Stored data entries
━━━
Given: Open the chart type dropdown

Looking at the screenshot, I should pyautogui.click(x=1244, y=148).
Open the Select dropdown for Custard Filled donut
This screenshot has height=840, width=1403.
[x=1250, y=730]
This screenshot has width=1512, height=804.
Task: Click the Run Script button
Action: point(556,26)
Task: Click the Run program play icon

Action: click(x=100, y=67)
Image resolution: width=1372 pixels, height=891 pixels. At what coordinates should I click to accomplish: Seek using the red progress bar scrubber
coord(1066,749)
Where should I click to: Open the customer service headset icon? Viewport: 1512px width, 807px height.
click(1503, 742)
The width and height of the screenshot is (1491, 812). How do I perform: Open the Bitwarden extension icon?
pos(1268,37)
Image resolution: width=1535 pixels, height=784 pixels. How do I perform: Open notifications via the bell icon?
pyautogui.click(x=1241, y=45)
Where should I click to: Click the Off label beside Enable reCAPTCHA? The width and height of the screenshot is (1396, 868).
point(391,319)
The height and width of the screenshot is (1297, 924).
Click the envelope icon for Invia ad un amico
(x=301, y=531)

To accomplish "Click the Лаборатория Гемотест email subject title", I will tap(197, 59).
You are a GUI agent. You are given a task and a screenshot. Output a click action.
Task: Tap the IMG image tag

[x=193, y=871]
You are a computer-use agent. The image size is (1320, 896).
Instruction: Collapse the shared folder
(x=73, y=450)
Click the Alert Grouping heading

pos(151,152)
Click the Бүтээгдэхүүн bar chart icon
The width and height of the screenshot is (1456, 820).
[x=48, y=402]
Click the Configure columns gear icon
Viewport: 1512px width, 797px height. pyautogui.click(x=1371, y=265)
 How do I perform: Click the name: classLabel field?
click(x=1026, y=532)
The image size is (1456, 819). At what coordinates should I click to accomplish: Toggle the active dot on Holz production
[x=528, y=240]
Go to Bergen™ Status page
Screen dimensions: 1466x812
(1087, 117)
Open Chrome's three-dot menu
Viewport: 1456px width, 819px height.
━━━
Activity:
Please state how many lines of the entries above include the string "agent", giving the number and nothing more.

Response:
2